Um dos advogados de acusação dos Estados Unidos nos famosos julgamentos de Nuremberga considerou ontem que os tribunais de guerra de Guantánamo traíram os princípios de justiça que tornaram o julgamento dos crimes do nazismo "um marco judicial". Henry King Jr. disse mesmo que Robert Jackson, arquitecto dos julgamentos de Nuremberga, "deve estar a dar voltas no túmulo".
"O que eles estão a fazer viola os princípios de Nuremberga assim como o espírito das Convenções de Genebra de 1949", disse ainda o magistrado americano.

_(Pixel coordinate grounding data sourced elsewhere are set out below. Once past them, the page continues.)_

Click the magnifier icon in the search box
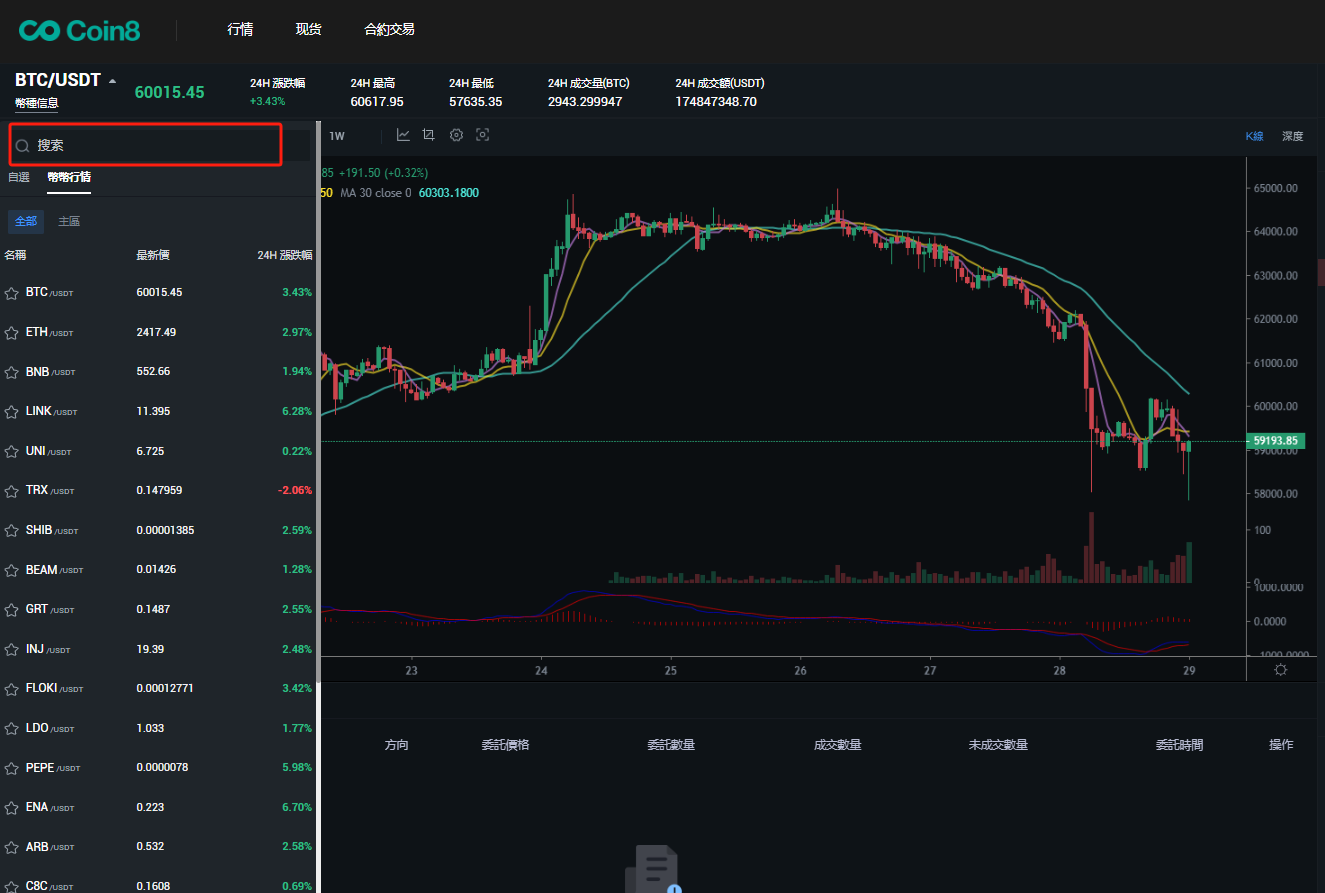Image resolution: width=1325 pixels, height=893 pixels. pyautogui.click(x=22, y=146)
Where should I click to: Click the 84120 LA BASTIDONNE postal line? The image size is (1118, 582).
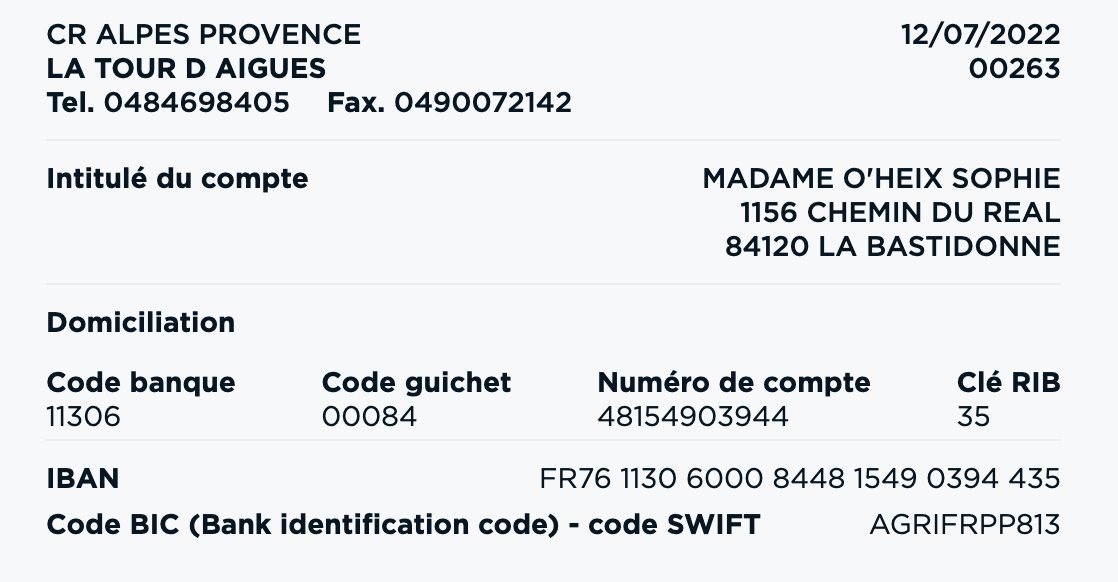click(893, 247)

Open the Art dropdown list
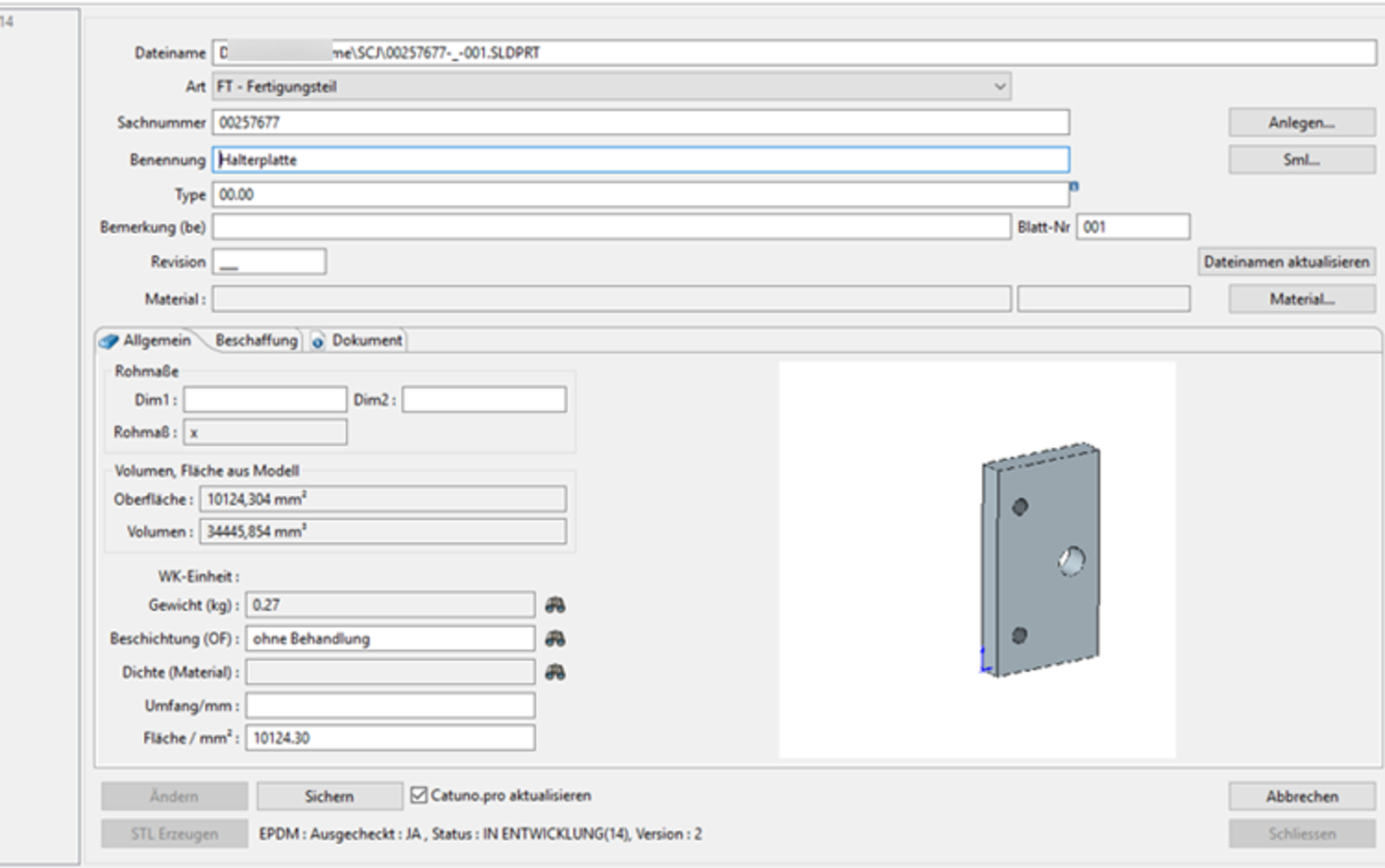tap(999, 87)
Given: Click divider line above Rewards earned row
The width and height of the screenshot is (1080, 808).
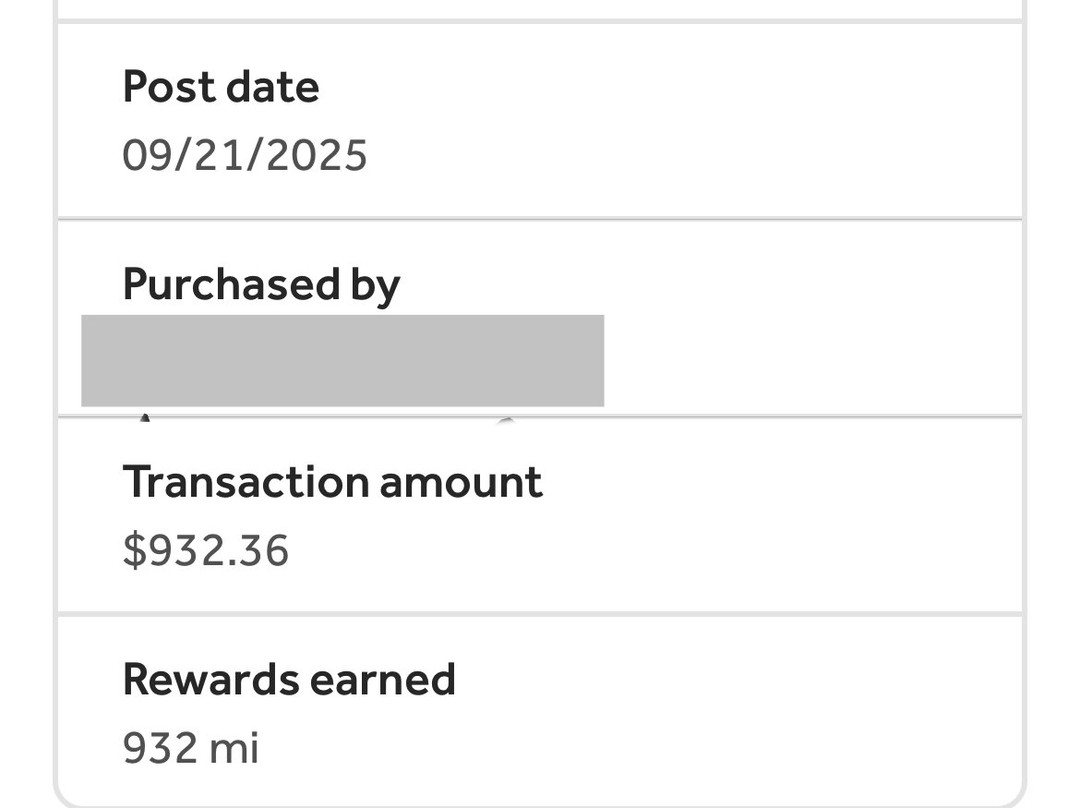Looking at the screenshot, I should point(540,613).
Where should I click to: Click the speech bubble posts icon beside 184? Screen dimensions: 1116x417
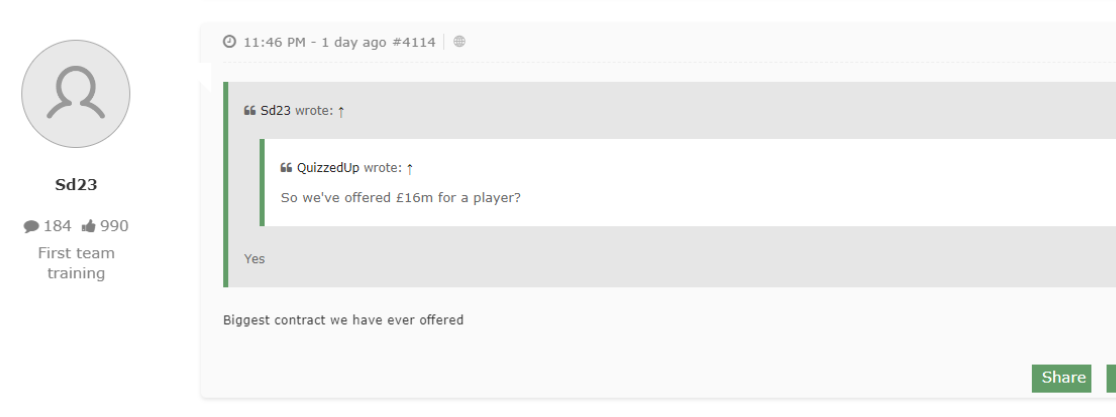[31, 226]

Para ele, "o conceito de um julgamento justo é parte da nossa tradição, do nosso património." O que fez Nuremberga tão imortal, na sua opinião, foi a justiça, a presunção de inocência, o direito à defesa, a oportunidade de ver os documentos pelos quais se está a ser julgado.
Por isso, King nem queria acreditar quando soube que as regras de Guantánamo deixam em aberto a possibilidade de usar provas obtidas através de coerção.
"Torturar pessoas e depois levar provas obtidas assim a tribunal? Provas de ouvir dizer são permitidas? Há provas acessíveis à acusação mas não à defesa? Este é o tipo de 'justiça' com que Jackson nem sonhava", disse.
Para Henry King Jr., os presos de Guantánamo deveriam ser julgado no sistema de tribunais militares dos tribunais federais americanos, sob regras justas que deixem em aberto a possibilidade de absolvição. King lembrou que três acusados de Nuremberga foram absolvidos.